Let Go and Let God

I don’t often venture into the realm of politics or religion on the blog, but I’m going to break my rule today.

As most of you know, I’ve been going through a divorce for the past eighteen months. It’s been, to say the least, bizarre.

I had planned on moving to Oklahoma nearer my middle son and his family. Being involved with part of my family would be great, though I would most likely not be around them all the time. They need their space and I enjoy being alone.

Interesting things to do in Oklahoma. I had a job offer in Norman.

There is real grass and trees there.

Mostly, even a modest settlement would allow me to pay off my bills and move on with my life.

I planned to eventually get another horse and maybe start roping with Aly, my daughter-in-law.

Things have taken yet another odd twist and all that may be out the window.

I know God has a plan for me and it’s better than the one I may have dreamed up. If you are a believer, I’d like you to join me in a prayer for me to stay in God’s will and live out His plan. I have a very bad habit of wanting to fiddle with things when He is working, much like a two-year-old insisting on dressing themselves and getting everything wrong. In this case, I really think I need to let go and let God.

I know the plans I have for you, plans for good and not evil.

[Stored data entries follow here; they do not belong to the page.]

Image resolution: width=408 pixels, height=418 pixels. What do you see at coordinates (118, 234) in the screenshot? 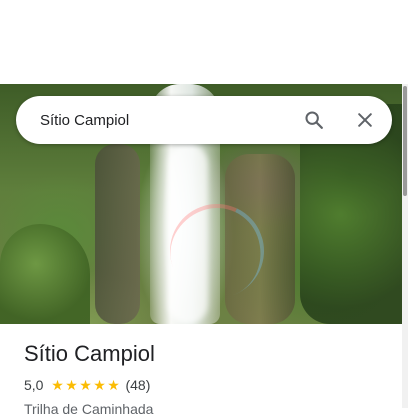
I see `photo-rock-left` at bounding box center [118, 234].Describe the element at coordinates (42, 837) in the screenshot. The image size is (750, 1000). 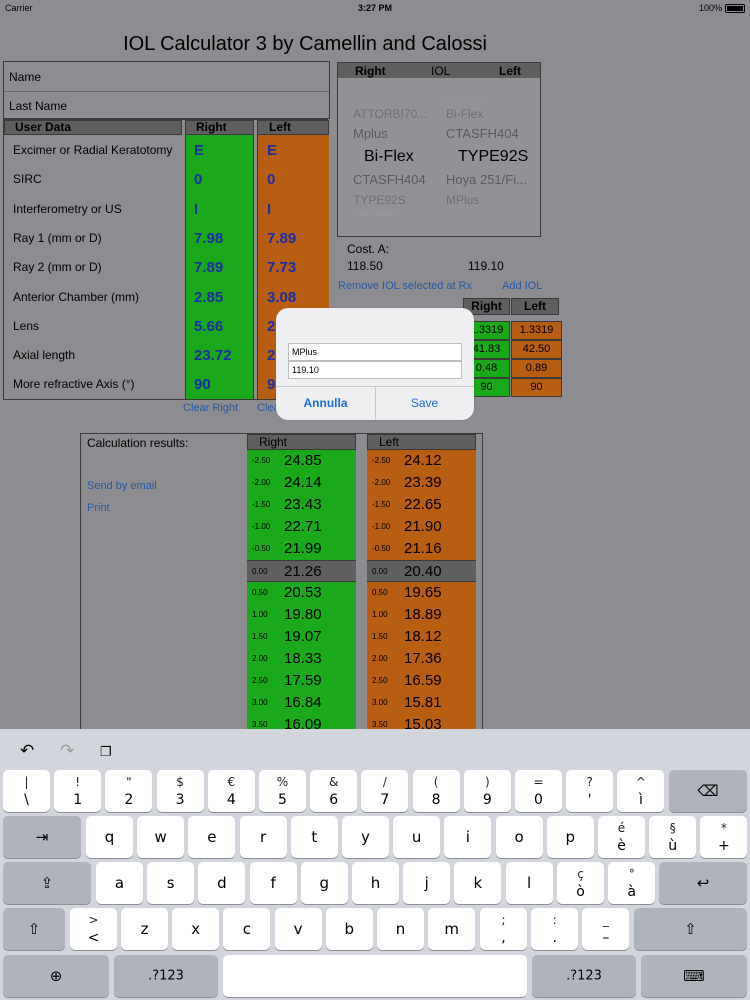
I see `tab-key: ⇥` at that location.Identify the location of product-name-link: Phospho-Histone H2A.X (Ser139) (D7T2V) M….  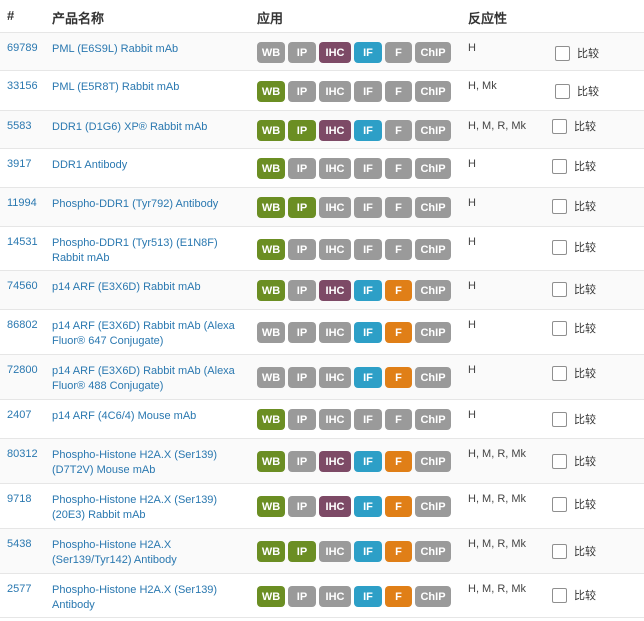
(150, 463).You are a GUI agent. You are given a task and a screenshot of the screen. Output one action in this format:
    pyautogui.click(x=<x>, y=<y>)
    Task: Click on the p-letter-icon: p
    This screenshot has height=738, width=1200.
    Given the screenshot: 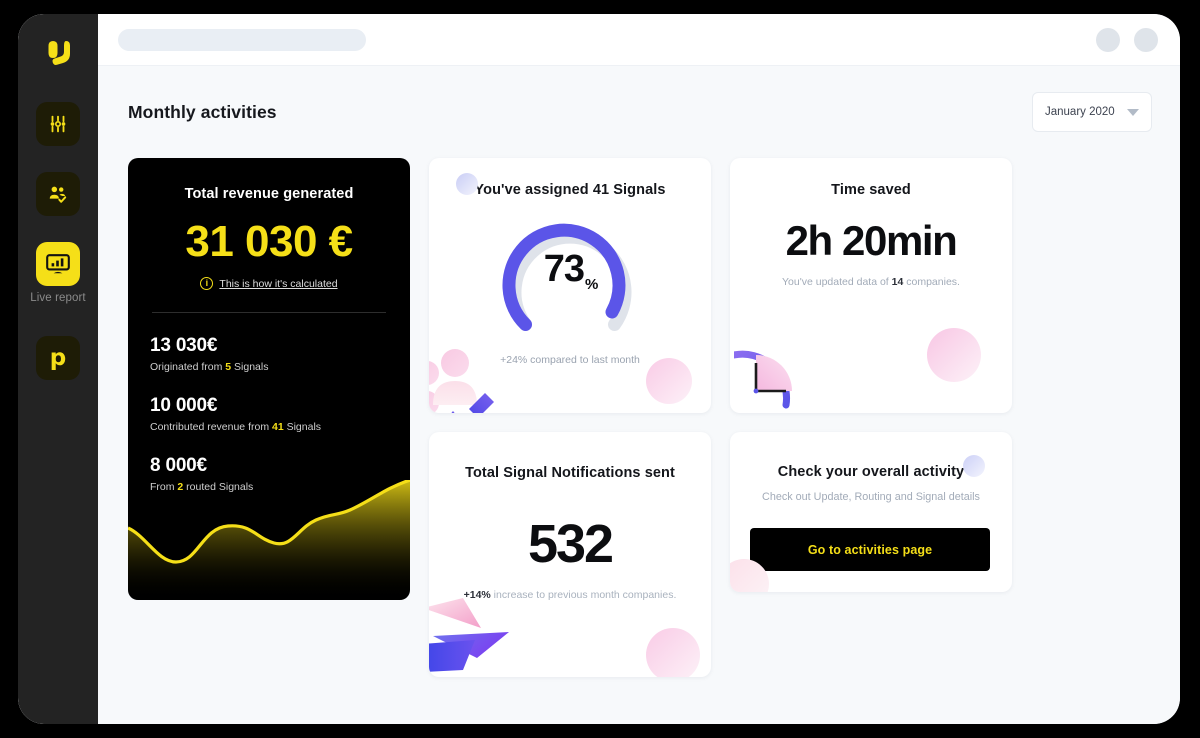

Thanks, back to our regularly scheduled programming.

12 Comments

  1. Oh, Julie,
    I’m so sorry. Give God the freedom to work in your life before he gives you a distraction. You are in my prayers. I can’t wait until we hear what God’s plans are for you. All for your good and His glory.

  2. I’m fairly new to your blog, and I want you to know that I love it! I also love how you’re not afraid to be honest and personal with your readers.

    God’s way of getting us from point A to point B is not always a direct line, and that’s so hard for us to understand and allow. He honestly knows what He wants for you and how best to get you there, even if you can’t see it or understand His process. He loves you so much and has only the best laid plans for you.

    From one “fiddler” to another, I’m praying for you and for your journey to the other side of disappointment.

    XOXO

  3. CJ, thank you so much.

    I confess I have wasted a lot of tears the past few days. Fortunately, I have a “two minutes to cry,” rule. I can cry and sob all I want for two minutes and then I have to wash my face and get back to work.

    It will all work out for the best. I just need to keep my fingers out of the plan.

    Hugs

    Julie

  4. Justus, it’s been very bizarre. I am glad to have it coming to a close, but I had hoped for something better. I know my lawyer is sick of messing with it and it needs to be closed.

    Just need to keep my head down and stay in prayer about it.